Tous parents, tous différents

Vous vous souvenez comme moi, peut-être, de cette exposition montée en 1993 dans le cadre du Musée de l’Homme à Paris intitulée « Tous parents, Tous différents ». On y présentait, entre autres, comment les généticiens parviennent à suivre les migrations grâce à la répartition des gènes dans la population humaine selon le principe : même gêne, égal, même ancêtre. A l’époque, on ne disposait que de quelques études pour établir les filiations des différentes communautés. Un programme de recherche de grande ampleur, intitulé Genographic Project, a débuté le 13 avril 2005. Lancé par la National Geographic Society et la société IBM, financé par la Waitt Family Fondation, ce projet vise à établir, sur une échelle sans précédent, la variabilité génétique des 6 milliards d’humains que compte la Terre. Cette recherche, d’une durée de cinq ans, dirigée par un généticien, Spencer Wells, entourés d’historiens, de linguistes et d’archéologues, va permettre de collecter des échantillons d’ADN de plus de 100000 individus, principalement dans des populations autochtones. Avec un budget de 40 millions de dollars, l’étude devrait aboutir à l’une des plus importantes banques de données sur la génétique des populations jamais constituées. Les marqueurs génétiques principalement utilisés sont l’ADN mitochondrial transmis par la mère, et le chromosome Y transmis par le père. Ils permettent de retrouver les groupes humains qui ont un ancêtre commun, et d’estimer quand il a vécu. Ainsi, l’objectif est de retracer les mouvements migratoires de l’humanité depuis 60000 ans.

TPTD
Extrait de l’affiche de l’exposition “Tous parents, tous différents”
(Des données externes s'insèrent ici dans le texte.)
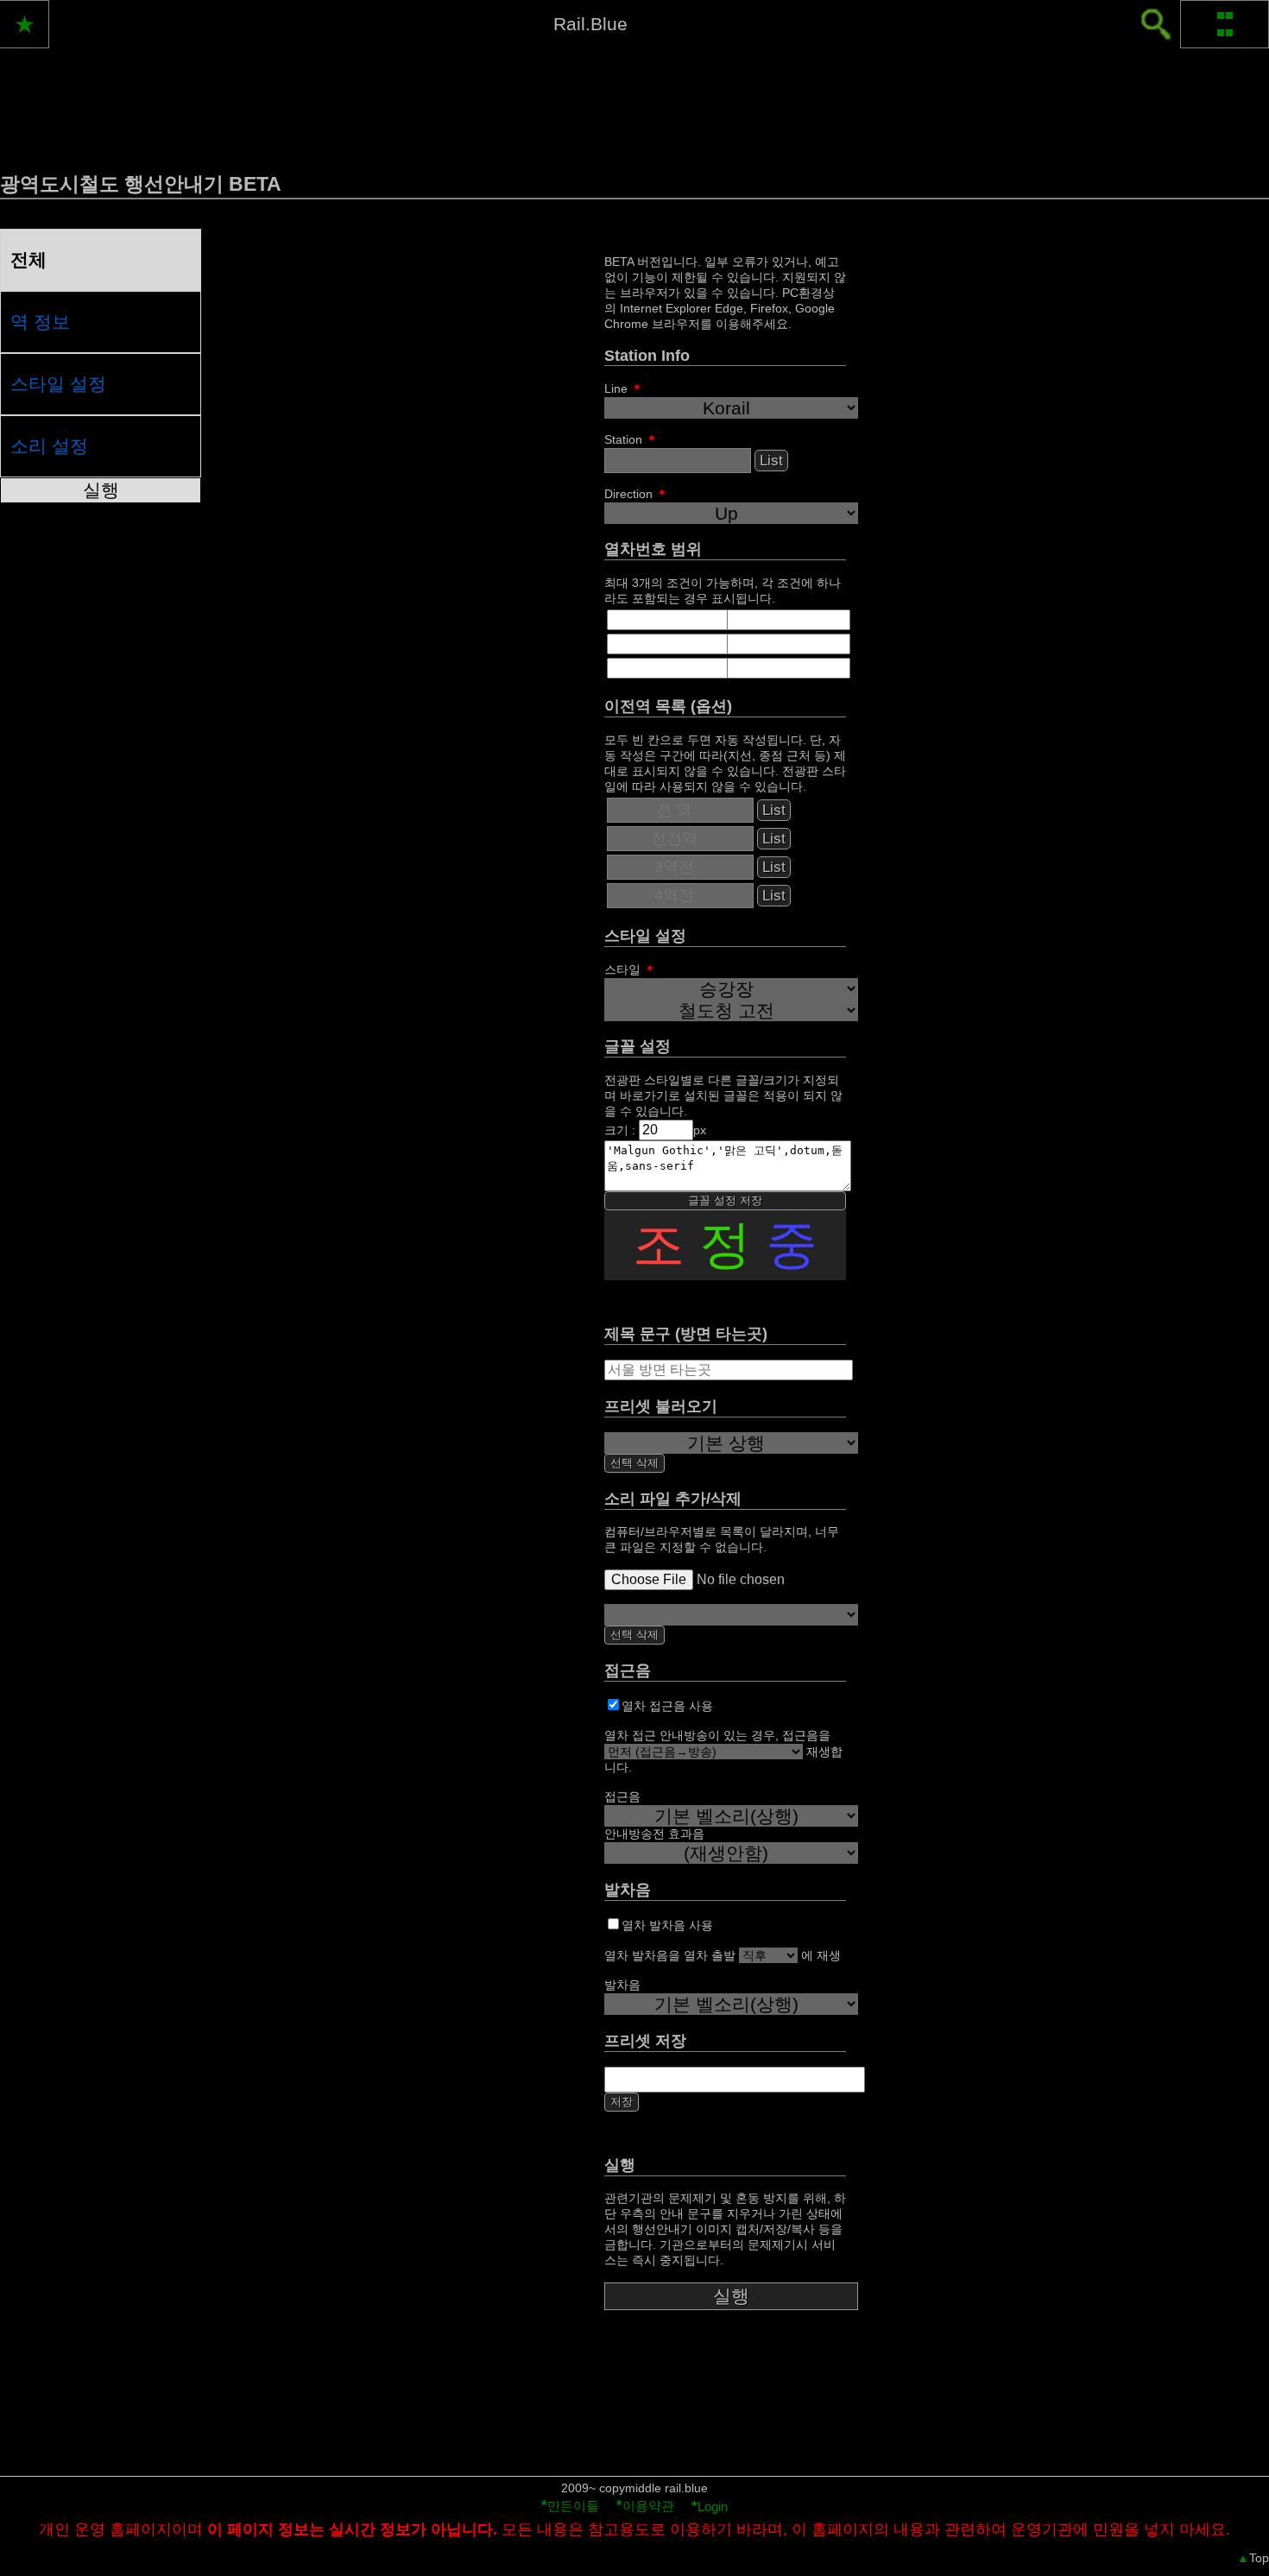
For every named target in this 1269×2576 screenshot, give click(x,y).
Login (709, 2506)
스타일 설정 (58, 384)
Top (1253, 2558)
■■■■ (1225, 24)
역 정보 (40, 321)
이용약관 (645, 2505)
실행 (101, 490)
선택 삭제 (634, 1462)
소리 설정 (49, 446)
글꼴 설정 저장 (725, 1200)
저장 (621, 2101)
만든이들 (570, 2505)
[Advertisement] (634, 2414)
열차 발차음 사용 (667, 1925)
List (771, 460)
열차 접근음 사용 (667, 1706)
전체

En marge du projet scientifique, le Genographic Project permet aussi au grand public intéressé des pays industrialisés de connaître leurs racines. En achetant en ligne une trousse d’analyse à 100 dollars, tout un chacun peut réaliser lui-même un prélèvement buccal et l’envoyer au centre de recherche qui analyse soit l’ADN mitochondrial (provenant de la mère de la mère etc. de sa mère), soit le chromosome Y (provenant du père du père etc. de son père). La comparaison avec la base de données ainsi constituée permettra alors de connaître un peu mieux ses propres ancêtres, et de voir quel a été le parcours de sa famille depuis les origines de son lointain berceau africain.